SELECTED TEXT:

One way to easily lose hundreds of subscribers is being disrespectful of people’s intelligence. Claiming anything ridiculous, making up facts, or overpromising will do nothing but risk your entire reputation.

Using clickbait subject lines is a common way marketers use to get their emails read. You might get a few more opens each time you use clickbaits but that comes with the price of losing your subscribers’ trust in you.

I personally get so frustrated when I see these emails in my inbox. Send me a few clickbait emails and I’ll doubt whatever claims you make — anytime, anywhere.

Here are a few examples from my inbox:

  • “Want my website?”  (trying to sell his website’s clumsy theme)
  • “I told you not to do this” (I had no previous communication with them)
  • “Your subscription is expiring” (What subscription?)

The latest revolutionary technique of these people is using “Re:” in their subject lines without having started a conversation with me.

  • “Re: your invite”
  • “[last chance] Re: your offer”
  • “Re: Join . . . in London on October 19th – save your spot now!”

If you’re wondering what makes a clickbait title, here are some cases:

  • Deceptive about who the email is from: “Did I leave my jacket at your place?” seems to be from a friend, but it’s not.
  • Deceptive about previous email exchanges: the blatant “Re:” type
  • Deceptive about urgency of a message: “Urgent — Update your information.” You click on it just to find it’s a promotional email.
  • Deceptive about action taken by the subscriber: “Your Reservation Confirmation,” “About your order,” “Thanks for your order!”

As Fluid UI explains in its guide on UX for conversion, “conversion isn’t about making someone do something, it’s about providing an environment that makes doing that thing irresistible.” Trying to fool people into opening your emails or clicking is actually one way to make sure you’re not providing a conversion-boosting environment but on the contrary hurting your online brand.

Should you worry about unsubscriptions?

Unsubscriptions are inevitable because wrong people always find a way to your lists (be it for downloading a lead magnet or misunderstanding your message). But should you worry about them?

Yes and no.

Yes, if you’re sliding away from your original values and goals and breaking the promises you made to your subscribers.

No, if you’ve attracted the wrong subscribers in the first place.

In fact if your list contains the wrong people, it’s not a clean list. This means that you should intentionally unsubscribe the wrong people to clean it. An unclean list is unnecessarily costly (because it’s a comparably large list), and increases your spam score (because of low open/response rates, complaints, etc.). A smaller (but clean) list, on the other hand, is less expensive to keep and contains real buyers, which would eventually result in more reasonable expectations, less complaints, and more headache-free profit.

Recorded data:

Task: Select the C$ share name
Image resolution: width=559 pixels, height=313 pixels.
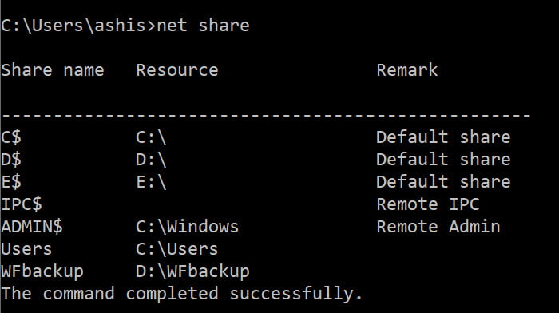Action: (x=11, y=137)
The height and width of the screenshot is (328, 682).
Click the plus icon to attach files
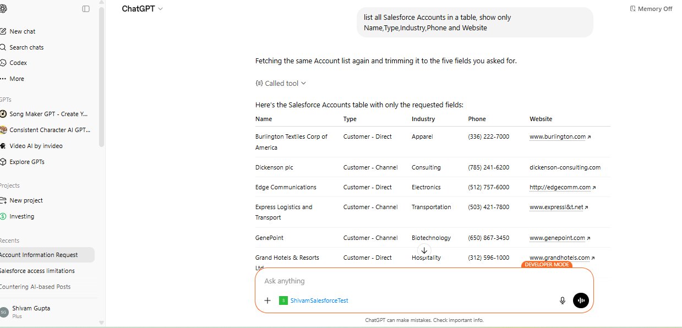click(268, 300)
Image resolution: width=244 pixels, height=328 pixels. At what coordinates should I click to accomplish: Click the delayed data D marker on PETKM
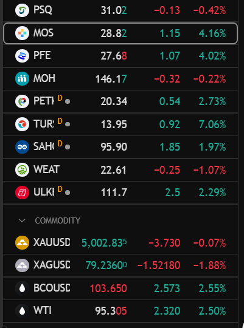(60, 98)
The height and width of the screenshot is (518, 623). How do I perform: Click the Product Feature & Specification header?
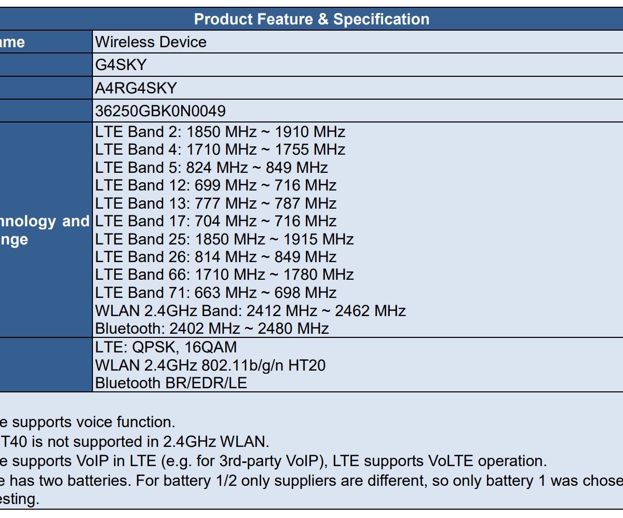click(x=312, y=19)
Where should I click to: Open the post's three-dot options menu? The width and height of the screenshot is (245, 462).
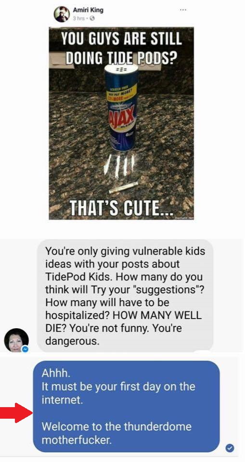(x=183, y=10)
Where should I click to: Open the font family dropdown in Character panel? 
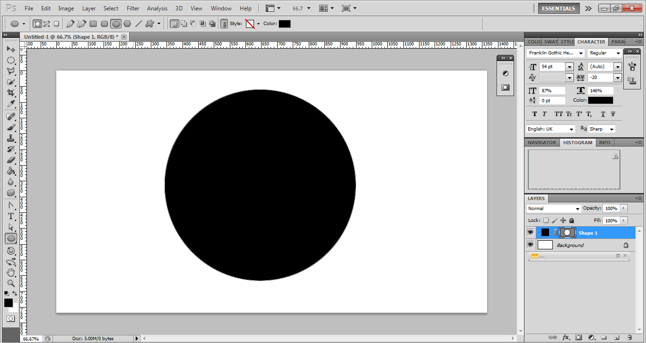580,53
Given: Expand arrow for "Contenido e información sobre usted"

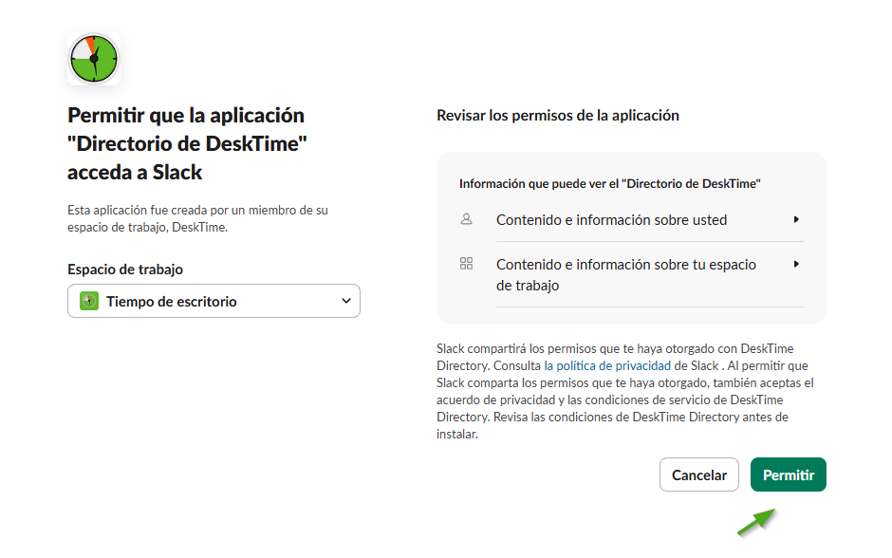Looking at the screenshot, I should tap(796, 219).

DIRECTIVE 1: In the text on clickbait email subject lines, besides being costly, what does an unclean list increase?
DIRECTIVE 2: Copy out the listing from the line with "Image resolution: width=244" through the end of the listing, both included, and leave the pictures out.
The text and the listing are unrelated to each other.

ANSWER 1: It increases your spam score.

ANSWER 2:
Image resolution: width=244 pixels, height=328 pixels. At what coordinates should I click to accomplish: Click the delayed data D marker on PETKM
(60, 98)
The height and width of the screenshot is (518, 623). How do I perform: Click the Product Feature & Specification header?
click(x=312, y=19)
Where should I click to: Open the post's three-dot options menu? The width and height of the screenshot is (245, 462).
(x=183, y=10)
Where should I click to: Open the font family dropdown in Character panel? 
580,53
Given: Expand arrow for "Contenido e información sobre usted"

Looking at the screenshot, I should tap(796, 219).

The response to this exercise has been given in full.